I recently had the opportunity to chat with talented short story author Heather Ingemar. Heather writes paranormal short fiction that borders on horror in a beautiful style that is reminiscent of 19th-century horror authors. In this interview Heather talks about her inspiration for her stories, writing habits, style, and promotion.
What was your inspiration for your latest ghost story, "A Slip of Wormwood"?
Well actually, it started during a game my husband and I play, where the first person comes up with a sentence, and the other has to come up with a "story" around that sentence. My husband gave me a rather innocuous sentence about Frog skipping happily along, and I started to tell what I thought was an innocent children's story, but quickly spiraled into a tale of dark sibling rivalry and greed. My husband laughingly asked if he wanted to hear more, and I quickly came up with a sentence for him. The characters didn't leave, though. I finally had to write it down, and I did so in about four hours.
Tell us a bit about your other published stories. What was your inspiration for these stories? Which themes obsess you?
Well, to date I've only got four, two — "What's Really There" and "Memories" with the ezine The Gothic Revue — and two with Echelon Press, "Darkness Cornered" and "A Slip of Wormwood." Given that small sampling of my work, I'd have to say the supernatural, the abnormal was definitely a strong theme and inspiration for all of these works. I've always wondered about the things hiding in shadows, closets, and under beds. What kind of monsters hide in our world, and are they really "monsters" at all? I guess it's natural that would make a strong appearance in my work, since it's a concept that's always fascinated me.
What are your writing habits? Do you work on an outline before starting the actual story?

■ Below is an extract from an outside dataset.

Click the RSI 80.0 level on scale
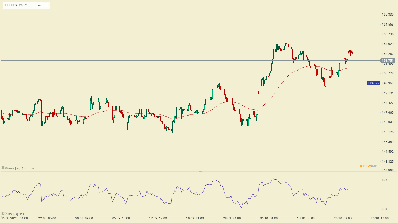 tap(385, 180)
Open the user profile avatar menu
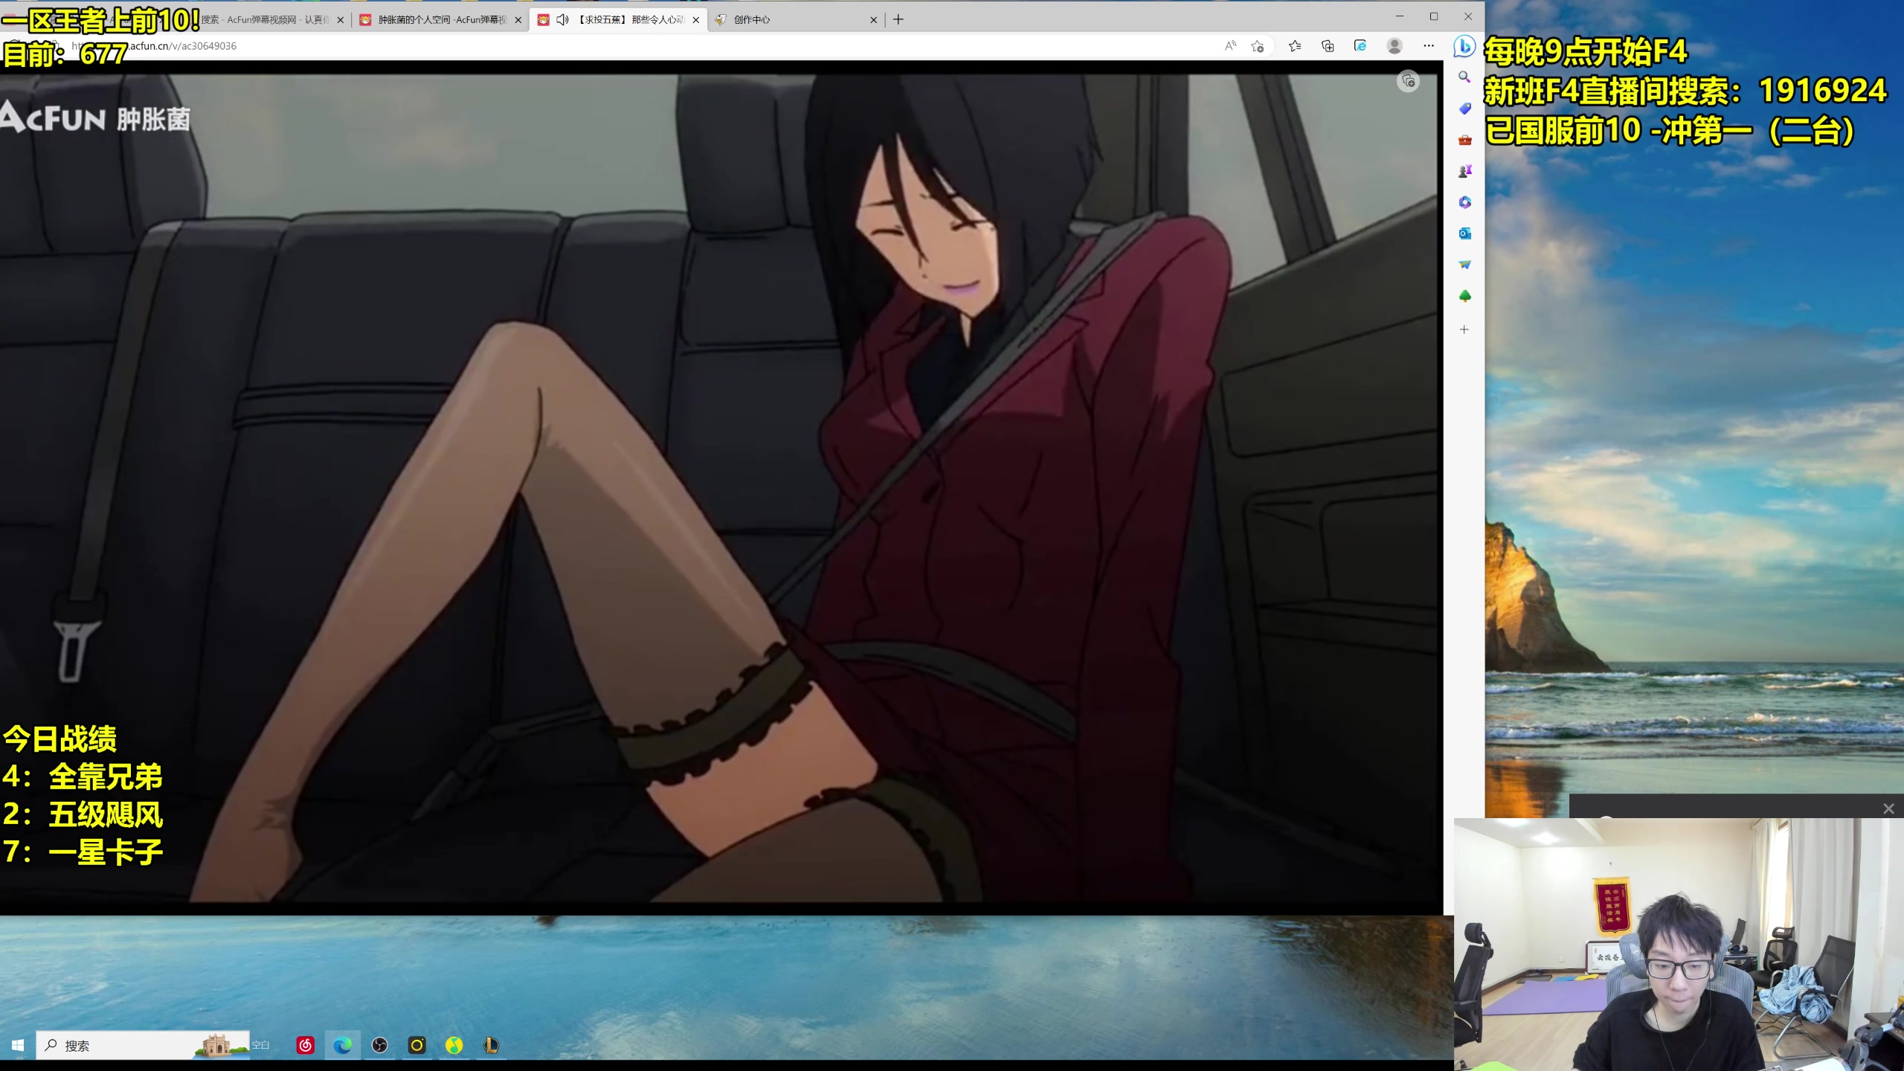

It really depends on the work. A lot of my short stories just come to me in the cliche "flash of inspiration," and so they generally don't need any outlining. With my longer works, my novellas, I like to keep a rough outline just so I can keep track of where I am in the story. I also do some outlining if I'm having trouble seeing what a character does, or why. But as for doing all that before writing, I'd have to say no. I start writing, and usually by the end of the first scene, I'll know if I need a roadmap or not.